A Corwen hotelier doesn’t remember much about the road traffic collision that nearly claimed his life, but he will never forget the paramedic who helped pull him back from the brink.
David Cowan, who runs Bron Y Graig hotel, was reunited this week with paramedic Gareth Williams…the man he says gave him a fighting chance of survival following the collision on the A5104 near Corwen.
He was on his way home from lunch with his daughter in Chester last April when a vehicle came towards him on the wrong side of the road on a blind bend at speed and collided with him head on. The driver of the other vehicle was jailed for a year in December after admitting dangerous driving and driving under the influence of alcohol.
Gareth, who lives in Holywell and is now a full time air paramedic at the Mid Wales Air Ambulance base in Welshpool, arrived at the scene with colleague, emergency medical technician Aled Jones.

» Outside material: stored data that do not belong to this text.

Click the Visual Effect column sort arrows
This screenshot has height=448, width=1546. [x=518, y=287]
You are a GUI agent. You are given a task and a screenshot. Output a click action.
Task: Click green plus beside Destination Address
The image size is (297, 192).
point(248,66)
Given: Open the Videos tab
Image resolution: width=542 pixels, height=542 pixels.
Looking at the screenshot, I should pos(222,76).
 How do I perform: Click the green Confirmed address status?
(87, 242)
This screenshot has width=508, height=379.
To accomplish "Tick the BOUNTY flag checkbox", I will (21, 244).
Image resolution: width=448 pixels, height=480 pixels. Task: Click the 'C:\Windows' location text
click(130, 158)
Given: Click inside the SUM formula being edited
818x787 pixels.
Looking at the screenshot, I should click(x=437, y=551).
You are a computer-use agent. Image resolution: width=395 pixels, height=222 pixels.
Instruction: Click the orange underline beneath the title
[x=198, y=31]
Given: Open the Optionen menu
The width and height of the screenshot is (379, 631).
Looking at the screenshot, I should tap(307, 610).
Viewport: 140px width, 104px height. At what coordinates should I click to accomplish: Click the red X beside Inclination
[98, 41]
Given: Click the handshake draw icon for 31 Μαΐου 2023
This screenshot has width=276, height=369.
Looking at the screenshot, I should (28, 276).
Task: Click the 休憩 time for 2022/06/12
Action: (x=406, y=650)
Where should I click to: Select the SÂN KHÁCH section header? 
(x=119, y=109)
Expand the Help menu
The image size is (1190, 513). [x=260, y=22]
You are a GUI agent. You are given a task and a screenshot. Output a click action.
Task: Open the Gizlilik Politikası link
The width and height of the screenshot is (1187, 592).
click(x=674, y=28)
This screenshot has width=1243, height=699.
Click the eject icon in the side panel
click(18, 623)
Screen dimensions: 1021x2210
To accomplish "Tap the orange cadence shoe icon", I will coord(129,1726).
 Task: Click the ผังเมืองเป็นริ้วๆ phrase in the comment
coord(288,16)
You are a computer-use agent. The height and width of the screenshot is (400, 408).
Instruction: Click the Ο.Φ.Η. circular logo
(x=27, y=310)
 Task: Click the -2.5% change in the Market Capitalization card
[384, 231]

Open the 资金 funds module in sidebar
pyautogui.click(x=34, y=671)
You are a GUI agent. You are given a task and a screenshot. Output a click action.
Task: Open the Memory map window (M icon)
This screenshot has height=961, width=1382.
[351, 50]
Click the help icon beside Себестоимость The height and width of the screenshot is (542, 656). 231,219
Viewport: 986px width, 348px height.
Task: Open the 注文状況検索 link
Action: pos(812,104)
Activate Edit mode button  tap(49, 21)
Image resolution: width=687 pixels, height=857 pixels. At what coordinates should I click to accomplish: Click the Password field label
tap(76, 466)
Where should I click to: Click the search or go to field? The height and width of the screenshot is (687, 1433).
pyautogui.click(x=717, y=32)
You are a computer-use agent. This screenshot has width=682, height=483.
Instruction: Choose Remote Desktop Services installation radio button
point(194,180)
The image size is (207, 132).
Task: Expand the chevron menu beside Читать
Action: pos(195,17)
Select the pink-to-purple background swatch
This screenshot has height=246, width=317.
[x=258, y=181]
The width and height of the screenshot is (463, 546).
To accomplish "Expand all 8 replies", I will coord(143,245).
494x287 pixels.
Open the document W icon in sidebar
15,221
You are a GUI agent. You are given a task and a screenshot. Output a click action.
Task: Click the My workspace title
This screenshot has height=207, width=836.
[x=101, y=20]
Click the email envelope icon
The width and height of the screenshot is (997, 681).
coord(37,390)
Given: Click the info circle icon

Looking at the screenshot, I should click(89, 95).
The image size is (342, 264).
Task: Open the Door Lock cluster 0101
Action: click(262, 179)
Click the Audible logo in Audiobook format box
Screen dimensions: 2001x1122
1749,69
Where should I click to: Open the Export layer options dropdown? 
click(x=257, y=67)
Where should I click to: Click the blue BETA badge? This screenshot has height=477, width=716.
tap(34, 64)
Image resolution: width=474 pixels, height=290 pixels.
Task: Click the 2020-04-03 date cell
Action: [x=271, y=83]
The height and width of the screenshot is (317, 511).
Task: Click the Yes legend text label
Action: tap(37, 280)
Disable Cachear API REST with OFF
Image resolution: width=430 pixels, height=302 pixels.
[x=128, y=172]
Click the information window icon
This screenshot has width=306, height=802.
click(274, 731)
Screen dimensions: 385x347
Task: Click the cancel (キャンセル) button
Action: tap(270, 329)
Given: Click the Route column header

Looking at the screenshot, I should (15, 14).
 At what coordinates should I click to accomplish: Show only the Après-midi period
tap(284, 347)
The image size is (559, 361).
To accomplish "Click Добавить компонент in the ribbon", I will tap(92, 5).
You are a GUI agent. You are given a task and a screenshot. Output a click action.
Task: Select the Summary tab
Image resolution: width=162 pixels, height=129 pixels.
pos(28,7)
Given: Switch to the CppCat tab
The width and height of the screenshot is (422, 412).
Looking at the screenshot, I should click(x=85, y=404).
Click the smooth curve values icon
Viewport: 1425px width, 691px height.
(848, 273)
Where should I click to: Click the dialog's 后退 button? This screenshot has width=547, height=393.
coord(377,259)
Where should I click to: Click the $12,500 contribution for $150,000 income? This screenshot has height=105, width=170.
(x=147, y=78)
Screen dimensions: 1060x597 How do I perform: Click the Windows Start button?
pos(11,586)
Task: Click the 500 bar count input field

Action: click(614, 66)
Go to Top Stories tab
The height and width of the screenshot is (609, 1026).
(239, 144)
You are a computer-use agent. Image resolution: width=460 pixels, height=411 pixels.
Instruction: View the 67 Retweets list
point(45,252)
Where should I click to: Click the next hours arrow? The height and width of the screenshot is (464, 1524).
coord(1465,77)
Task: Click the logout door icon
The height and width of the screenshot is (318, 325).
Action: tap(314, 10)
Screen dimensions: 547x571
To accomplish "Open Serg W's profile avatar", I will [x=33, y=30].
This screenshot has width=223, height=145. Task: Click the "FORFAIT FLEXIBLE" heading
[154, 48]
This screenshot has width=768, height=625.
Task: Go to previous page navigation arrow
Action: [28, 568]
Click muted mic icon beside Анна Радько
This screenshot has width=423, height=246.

“We saw two vehicles both with severe front end damage which indicated a high speed frontal collision. Mr Cowan was sat in his driver’s seat with his legs outside of the vehicle. I could see he had a very serious leg injury and he looked very pale and agitated with blueing to his lips,” said Gareth.
The paramedic, who is also team manager for Denbigh Community First Responders, immediately gave David oxygen and assessed his circulation: “His pulse was rapid and weak and his breathing was rapid and shallow. His head had hit the windscreen and he had an open fracture to his right leg.”
The paramedic dressed the patient’s wounds and moved David onto a spinal board and into the ambulance.
“Mr Cowan kept saying he couldn’t breathe, his breathing was getting shallower and his colour worse despite being on oxygen. I listened to his chest with a stethoscope and found no breath sounds on his right hand side and I percussed his chest which sounded loud and hollow, a sign of a collapsed lung.
With pressure building up in the space around David’s lungs causing each breath to be a struggle and his heart to work less efficiently, Gareth worked quickly to make sure the hotelier could survive the trip to hospital.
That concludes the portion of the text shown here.